§ What you are asked to do: Format the rows as a JSON list of strings, one string per line, leaving out blank lines: begin at the very first line of the rows and stop after the line that contains "tap(298, 39)".

§ Exercise materials:
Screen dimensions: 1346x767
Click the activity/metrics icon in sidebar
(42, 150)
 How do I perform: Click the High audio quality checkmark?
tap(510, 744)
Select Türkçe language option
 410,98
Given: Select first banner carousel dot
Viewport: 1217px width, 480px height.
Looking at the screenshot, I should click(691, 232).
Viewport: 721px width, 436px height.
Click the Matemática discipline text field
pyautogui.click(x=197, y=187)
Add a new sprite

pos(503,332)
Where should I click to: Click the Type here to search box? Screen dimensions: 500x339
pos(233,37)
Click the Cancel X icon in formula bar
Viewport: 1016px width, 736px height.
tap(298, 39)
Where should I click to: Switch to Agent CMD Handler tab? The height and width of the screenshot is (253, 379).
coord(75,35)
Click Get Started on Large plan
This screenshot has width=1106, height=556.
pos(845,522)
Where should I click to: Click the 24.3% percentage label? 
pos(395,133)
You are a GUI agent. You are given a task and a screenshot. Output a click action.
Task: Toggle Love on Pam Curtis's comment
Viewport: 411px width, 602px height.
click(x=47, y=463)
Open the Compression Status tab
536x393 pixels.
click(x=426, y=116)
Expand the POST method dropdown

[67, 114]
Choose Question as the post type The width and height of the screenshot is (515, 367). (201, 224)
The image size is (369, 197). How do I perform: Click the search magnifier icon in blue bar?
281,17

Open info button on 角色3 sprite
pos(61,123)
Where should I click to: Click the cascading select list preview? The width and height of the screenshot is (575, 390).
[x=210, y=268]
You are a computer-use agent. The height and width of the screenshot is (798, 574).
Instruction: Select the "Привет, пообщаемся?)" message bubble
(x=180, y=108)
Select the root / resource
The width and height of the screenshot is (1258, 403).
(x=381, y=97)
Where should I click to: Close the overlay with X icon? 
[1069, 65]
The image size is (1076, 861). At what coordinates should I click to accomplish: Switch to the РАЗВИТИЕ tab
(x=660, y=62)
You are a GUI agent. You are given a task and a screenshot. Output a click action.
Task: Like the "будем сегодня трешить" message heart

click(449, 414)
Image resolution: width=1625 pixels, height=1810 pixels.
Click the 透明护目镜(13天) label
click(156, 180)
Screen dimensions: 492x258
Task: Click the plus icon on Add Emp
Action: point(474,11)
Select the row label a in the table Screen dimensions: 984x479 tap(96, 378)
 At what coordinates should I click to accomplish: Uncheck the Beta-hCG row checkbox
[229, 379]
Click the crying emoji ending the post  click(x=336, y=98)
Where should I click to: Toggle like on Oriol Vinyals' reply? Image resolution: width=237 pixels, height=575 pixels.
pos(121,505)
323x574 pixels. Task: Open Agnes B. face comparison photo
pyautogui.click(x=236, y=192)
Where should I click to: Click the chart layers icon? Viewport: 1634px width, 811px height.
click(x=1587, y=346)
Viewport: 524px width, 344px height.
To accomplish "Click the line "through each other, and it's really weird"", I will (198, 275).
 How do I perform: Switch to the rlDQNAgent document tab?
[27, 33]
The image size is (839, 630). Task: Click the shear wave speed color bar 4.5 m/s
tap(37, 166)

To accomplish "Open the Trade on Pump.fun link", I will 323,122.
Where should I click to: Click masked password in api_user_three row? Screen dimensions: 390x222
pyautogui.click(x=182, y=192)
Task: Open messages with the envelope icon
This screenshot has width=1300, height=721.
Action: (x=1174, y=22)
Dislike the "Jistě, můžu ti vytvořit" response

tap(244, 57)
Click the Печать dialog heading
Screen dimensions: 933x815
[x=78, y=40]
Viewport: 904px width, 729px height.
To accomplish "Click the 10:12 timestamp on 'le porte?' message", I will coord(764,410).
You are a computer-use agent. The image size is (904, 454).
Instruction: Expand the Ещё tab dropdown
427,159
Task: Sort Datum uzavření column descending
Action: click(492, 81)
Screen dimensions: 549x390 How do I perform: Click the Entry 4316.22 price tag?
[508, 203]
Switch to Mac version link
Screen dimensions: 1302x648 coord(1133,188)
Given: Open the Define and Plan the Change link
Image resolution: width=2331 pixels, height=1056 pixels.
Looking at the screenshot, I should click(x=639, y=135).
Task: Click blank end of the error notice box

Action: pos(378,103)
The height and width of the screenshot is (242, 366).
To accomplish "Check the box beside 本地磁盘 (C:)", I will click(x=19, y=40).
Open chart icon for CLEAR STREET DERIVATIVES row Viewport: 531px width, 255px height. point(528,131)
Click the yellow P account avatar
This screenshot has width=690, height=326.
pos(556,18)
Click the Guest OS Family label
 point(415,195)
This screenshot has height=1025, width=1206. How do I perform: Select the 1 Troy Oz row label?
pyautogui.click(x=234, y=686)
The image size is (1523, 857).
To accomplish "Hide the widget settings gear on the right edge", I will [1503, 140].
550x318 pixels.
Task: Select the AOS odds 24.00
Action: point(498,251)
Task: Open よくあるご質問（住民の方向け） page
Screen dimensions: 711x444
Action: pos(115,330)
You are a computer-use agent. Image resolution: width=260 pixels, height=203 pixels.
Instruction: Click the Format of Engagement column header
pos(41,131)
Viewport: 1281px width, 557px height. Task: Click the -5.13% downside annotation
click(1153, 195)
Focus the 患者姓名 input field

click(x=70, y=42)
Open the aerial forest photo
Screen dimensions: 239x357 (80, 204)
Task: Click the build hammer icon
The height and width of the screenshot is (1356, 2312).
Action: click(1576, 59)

§ Expected output:
[
  "Screen dimensions: 1346x767",
  "Click the activity/metrics icon in sidebar",
  "(42, 150)",
  " How do I perform: Click the High audio quality checkmark?",
  "tap(510, 744)",
  "Select Türkçe language option",
  " 410,98",
  "Given: Select first banner carousel dot",
  "Viewport: 1217px width, 480px height.",
  "Looking at the screenshot, I should click(691, 232).",
  "Viewport: 721px width, 436px height.",
  "Click the Matemática discipline text field",
  "pyautogui.click(x=197, y=187)",
  "Add a new sprite",
  "pos(503,332)",
  "Where should I click to: Click the Type here to search box? Screen dimensions: 500x339",
  "pos(233,37)",
  "Click the Cancel X icon in formula bar",
  "Viewport: 1016px width, 736px height.",
  "tap(298, 39)"
]